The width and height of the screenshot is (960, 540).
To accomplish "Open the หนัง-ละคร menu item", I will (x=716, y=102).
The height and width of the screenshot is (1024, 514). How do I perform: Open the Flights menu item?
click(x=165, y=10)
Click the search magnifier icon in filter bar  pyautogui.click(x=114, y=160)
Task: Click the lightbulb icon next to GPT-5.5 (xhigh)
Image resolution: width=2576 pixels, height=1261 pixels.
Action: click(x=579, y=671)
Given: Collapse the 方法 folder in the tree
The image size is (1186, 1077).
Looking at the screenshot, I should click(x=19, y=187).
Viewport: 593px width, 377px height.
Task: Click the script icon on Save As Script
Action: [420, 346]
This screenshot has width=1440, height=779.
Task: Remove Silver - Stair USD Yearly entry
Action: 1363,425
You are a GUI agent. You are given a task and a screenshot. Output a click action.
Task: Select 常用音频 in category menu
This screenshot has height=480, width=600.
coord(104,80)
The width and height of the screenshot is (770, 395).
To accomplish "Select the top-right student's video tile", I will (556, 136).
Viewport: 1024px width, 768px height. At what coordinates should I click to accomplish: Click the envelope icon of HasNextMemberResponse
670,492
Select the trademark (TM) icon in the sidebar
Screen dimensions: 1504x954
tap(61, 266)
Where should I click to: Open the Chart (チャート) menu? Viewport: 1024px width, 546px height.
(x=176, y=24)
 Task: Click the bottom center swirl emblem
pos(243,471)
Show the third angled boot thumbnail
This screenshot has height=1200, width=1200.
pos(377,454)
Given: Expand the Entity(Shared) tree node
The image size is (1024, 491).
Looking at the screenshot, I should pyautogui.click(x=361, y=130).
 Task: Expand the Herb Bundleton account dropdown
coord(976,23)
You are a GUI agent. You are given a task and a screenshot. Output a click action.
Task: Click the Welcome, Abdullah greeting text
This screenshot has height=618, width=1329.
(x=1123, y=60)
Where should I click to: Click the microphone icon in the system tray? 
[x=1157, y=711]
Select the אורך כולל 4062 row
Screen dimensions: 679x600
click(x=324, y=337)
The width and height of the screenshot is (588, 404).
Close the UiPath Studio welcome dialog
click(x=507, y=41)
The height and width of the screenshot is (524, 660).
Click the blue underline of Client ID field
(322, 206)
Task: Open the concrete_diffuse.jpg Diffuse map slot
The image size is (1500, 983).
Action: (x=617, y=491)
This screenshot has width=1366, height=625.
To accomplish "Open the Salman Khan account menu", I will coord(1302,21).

◇ ◇ ◇ ◇ ◇

Each line of the records above, from the first through the one containing "Task: Click the lightbulb", is to be retyped exactly; no other line belongs.

The width and height of the screenshot is (960, 540).
To accomplish "Open the หนัง-ละคร menu item", I will (x=716, y=102).
The height and width of the screenshot is (1024, 514). How do I perform: Open the Flights menu item?
click(x=165, y=10)
Click the search magnifier icon in filter bar  pyautogui.click(x=114, y=160)
Task: Click the lightbulb icon next to GPT-5.5 (xhigh)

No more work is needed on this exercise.